Task data.
============

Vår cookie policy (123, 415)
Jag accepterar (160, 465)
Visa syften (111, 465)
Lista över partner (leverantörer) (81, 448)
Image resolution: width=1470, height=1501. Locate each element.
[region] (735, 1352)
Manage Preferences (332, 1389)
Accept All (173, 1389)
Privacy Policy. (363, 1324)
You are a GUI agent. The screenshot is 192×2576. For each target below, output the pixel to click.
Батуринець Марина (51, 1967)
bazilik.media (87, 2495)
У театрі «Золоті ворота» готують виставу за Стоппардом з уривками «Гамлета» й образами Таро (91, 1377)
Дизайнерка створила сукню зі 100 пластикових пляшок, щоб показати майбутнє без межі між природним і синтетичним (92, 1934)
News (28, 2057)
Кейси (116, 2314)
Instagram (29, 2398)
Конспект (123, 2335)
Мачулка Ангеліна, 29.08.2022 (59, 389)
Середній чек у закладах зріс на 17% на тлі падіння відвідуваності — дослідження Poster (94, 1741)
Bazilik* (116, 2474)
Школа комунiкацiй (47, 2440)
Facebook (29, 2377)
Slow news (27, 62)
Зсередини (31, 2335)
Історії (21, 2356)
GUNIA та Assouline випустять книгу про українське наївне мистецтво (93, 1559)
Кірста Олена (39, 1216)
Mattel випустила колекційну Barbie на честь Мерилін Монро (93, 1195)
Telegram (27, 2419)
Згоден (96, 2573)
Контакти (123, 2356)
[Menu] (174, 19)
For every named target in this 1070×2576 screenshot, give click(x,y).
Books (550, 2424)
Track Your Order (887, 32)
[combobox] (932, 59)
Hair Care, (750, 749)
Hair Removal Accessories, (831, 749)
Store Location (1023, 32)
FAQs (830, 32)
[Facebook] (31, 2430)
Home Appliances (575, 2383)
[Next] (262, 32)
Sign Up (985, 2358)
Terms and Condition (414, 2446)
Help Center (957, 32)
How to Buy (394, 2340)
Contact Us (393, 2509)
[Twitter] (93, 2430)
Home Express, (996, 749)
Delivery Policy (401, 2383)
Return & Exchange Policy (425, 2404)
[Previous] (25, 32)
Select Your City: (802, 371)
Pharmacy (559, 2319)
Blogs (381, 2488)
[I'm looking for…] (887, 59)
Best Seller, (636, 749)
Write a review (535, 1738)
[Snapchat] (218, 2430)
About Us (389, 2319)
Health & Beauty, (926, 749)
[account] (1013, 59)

============

What the task asks.
What you give back should be only the lines of the records above, starting at the line with "[combobox] (932, 59)" and ending at the line with "[Snapchat] (218, 2430)", restated word for word.

Answer below.
[combobox] (932, 59)
Hair Care, (750, 749)
Hair Removal Accessories, (831, 749)
Store Location (1023, 32)
FAQs (830, 32)
[Facebook] (31, 2430)
Home Appliances (575, 2383)
[Next] (262, 32)
Sign Up (985, 2358)
Terms and Condition (414, 2446)
Help Center (957, 32)
How to Buy (394, 2340)
Contact Us (393, 2509)
[Twitter] (93, 2430)
Home Express, (996, 749)
Delivery Policy (401, 2383)
Return & Exchange Policy (425, 2404)
[Previous] (25, 32)
Select Your City: (802, 371)
Pharmacy (559, 2319)
Blogs (381, 2488)
[I'm looking for…] (887, 59)
Best Seller, (636, 749)
Write a review (535, 1738)
[Snapchat] (218, 2430)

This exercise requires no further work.